- _Task prompt_
The required result is each line of the entries below containing the string "pixel".

- _Records supplied_
· · ·
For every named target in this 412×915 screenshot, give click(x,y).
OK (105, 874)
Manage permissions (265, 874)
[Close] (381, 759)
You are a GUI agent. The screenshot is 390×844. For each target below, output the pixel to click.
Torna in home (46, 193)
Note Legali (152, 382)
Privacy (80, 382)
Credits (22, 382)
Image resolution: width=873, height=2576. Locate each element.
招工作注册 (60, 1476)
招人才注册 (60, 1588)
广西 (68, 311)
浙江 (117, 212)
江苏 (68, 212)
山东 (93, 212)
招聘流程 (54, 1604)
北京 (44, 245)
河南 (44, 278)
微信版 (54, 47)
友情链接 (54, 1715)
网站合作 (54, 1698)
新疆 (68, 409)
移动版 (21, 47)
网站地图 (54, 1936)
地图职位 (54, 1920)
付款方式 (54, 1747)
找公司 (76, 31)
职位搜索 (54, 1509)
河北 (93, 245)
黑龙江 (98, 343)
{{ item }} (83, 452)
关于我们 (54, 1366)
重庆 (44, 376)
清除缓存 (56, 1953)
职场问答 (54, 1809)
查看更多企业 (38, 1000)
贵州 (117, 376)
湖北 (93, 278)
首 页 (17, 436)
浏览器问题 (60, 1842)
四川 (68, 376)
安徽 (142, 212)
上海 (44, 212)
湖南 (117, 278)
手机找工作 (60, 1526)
· · ·
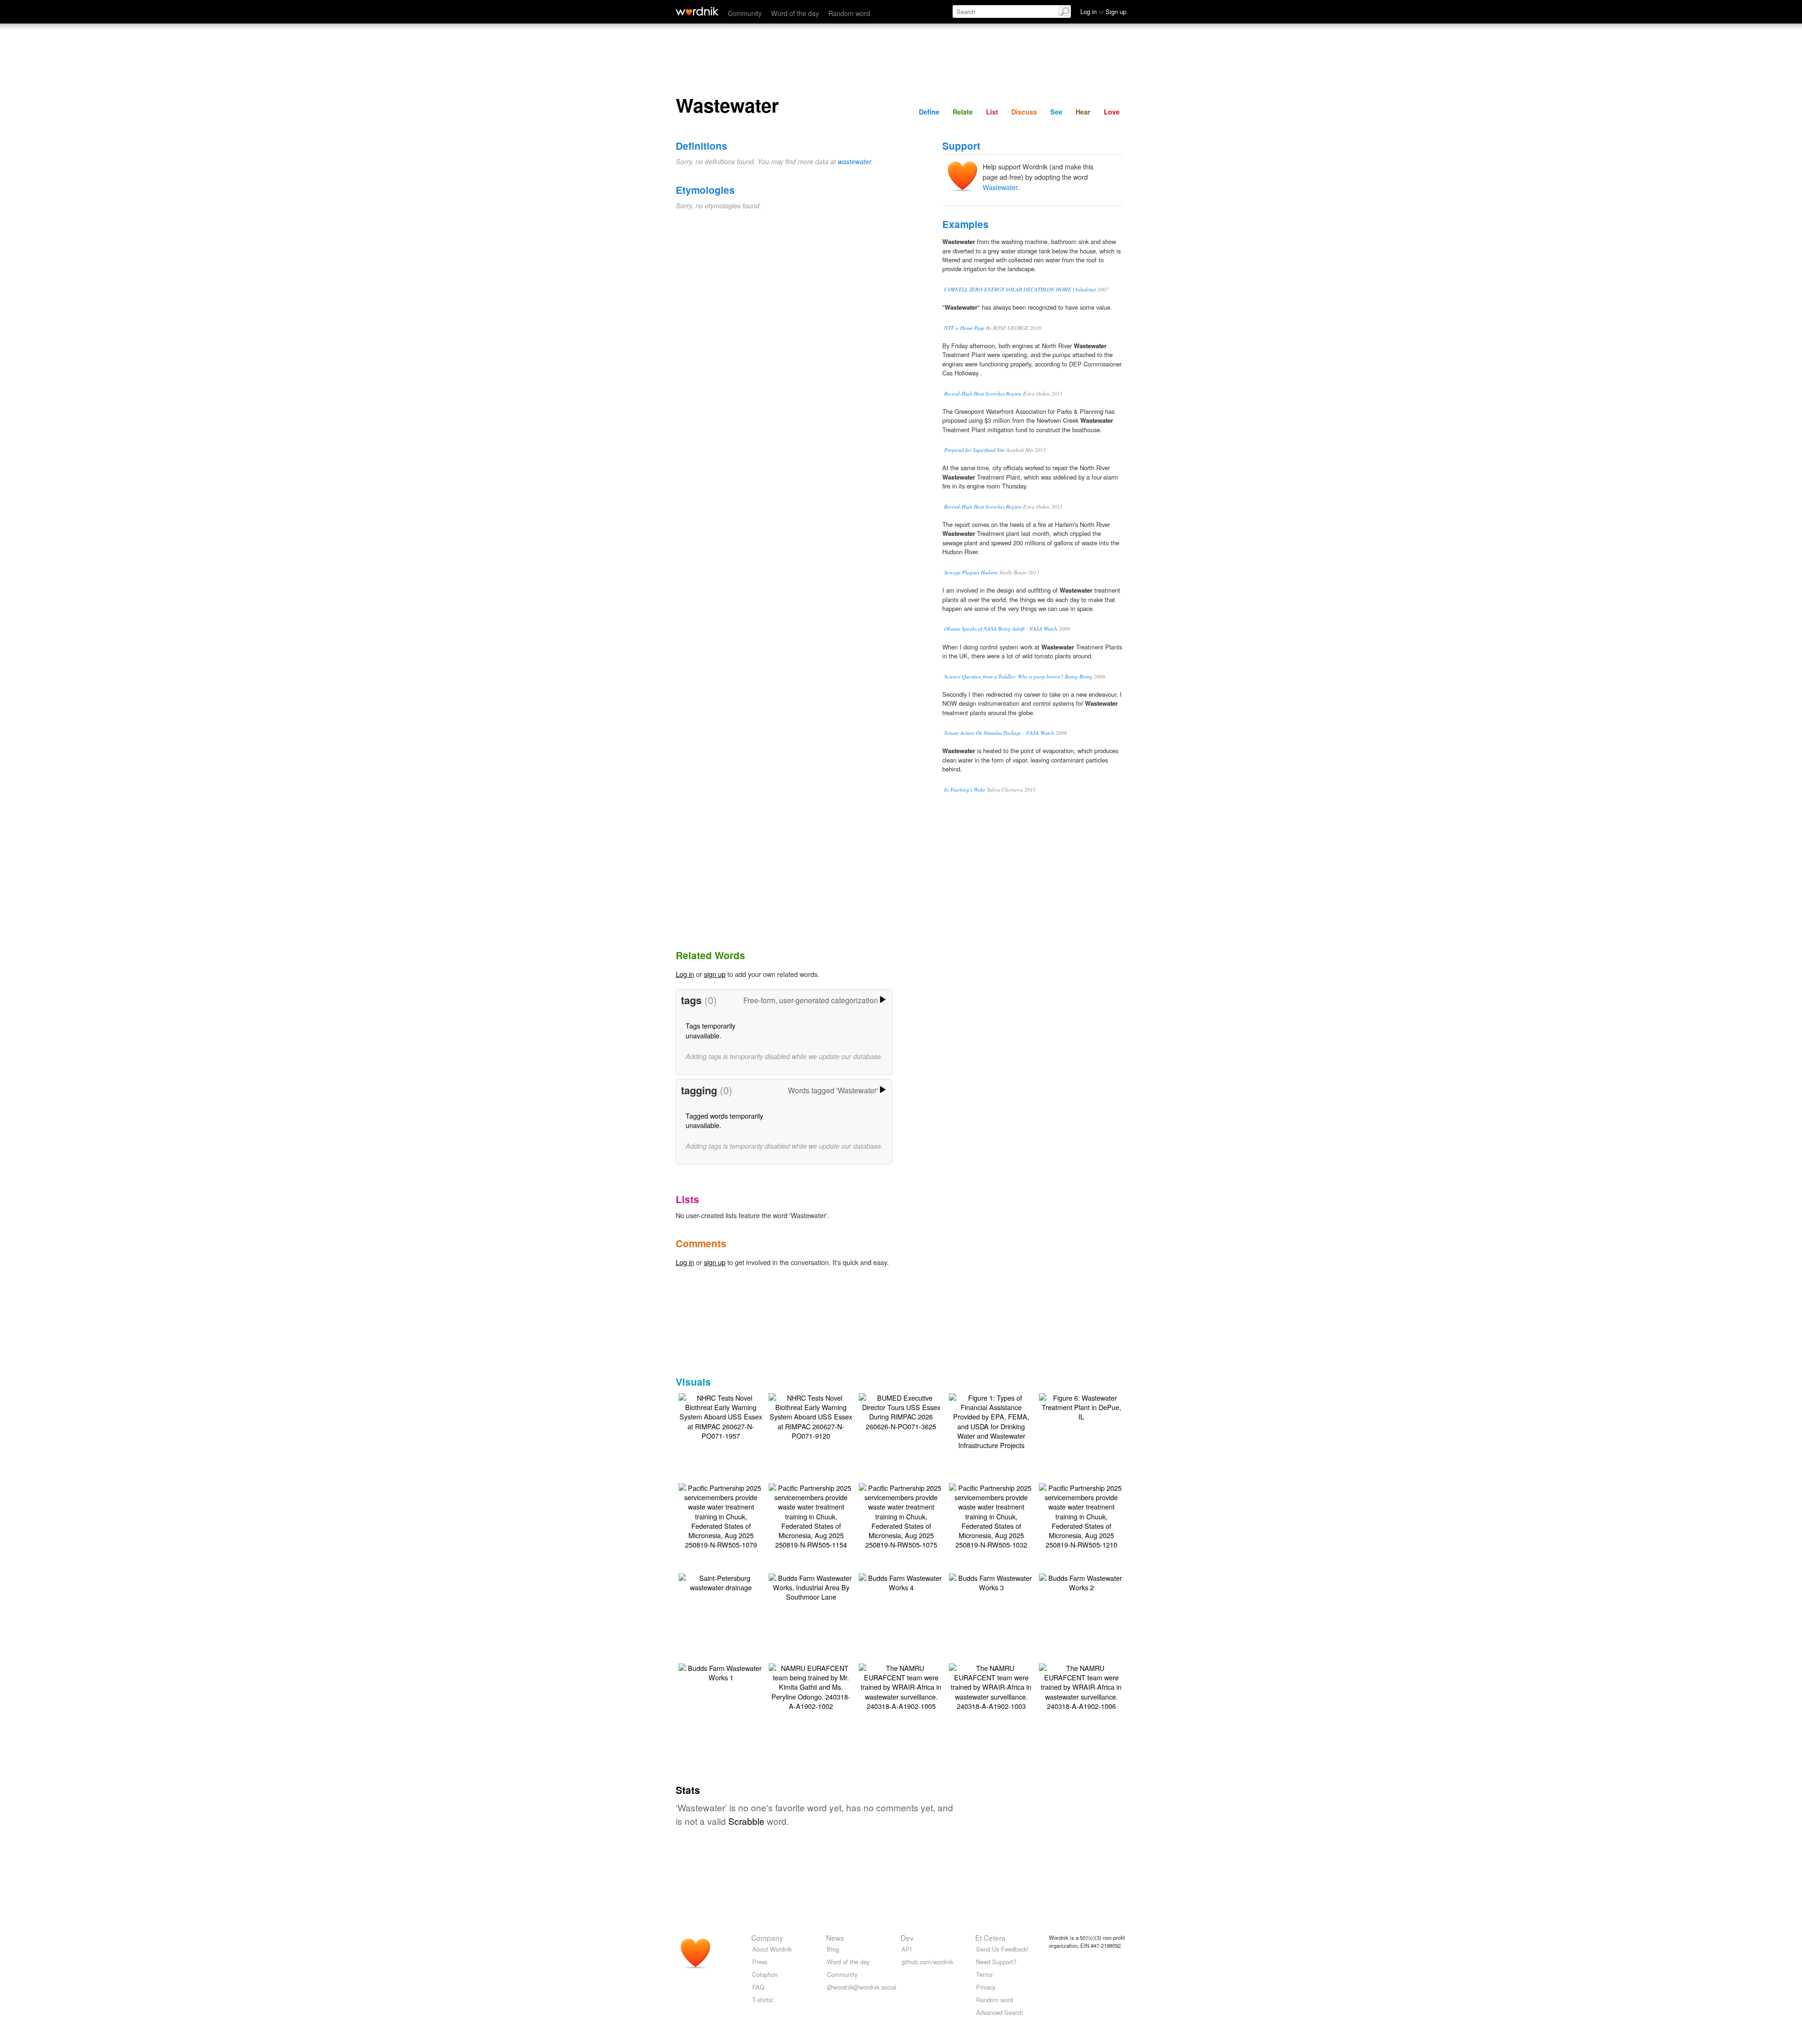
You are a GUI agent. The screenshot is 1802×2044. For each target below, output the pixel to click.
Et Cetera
· · ·
- _Reply_
You are a GUI agent. The screenshot is 390×844. For each target below, output the pixel to click.
You are a GUI agent. The screenshot is 1802×2044. For each target below, output the pixel to click.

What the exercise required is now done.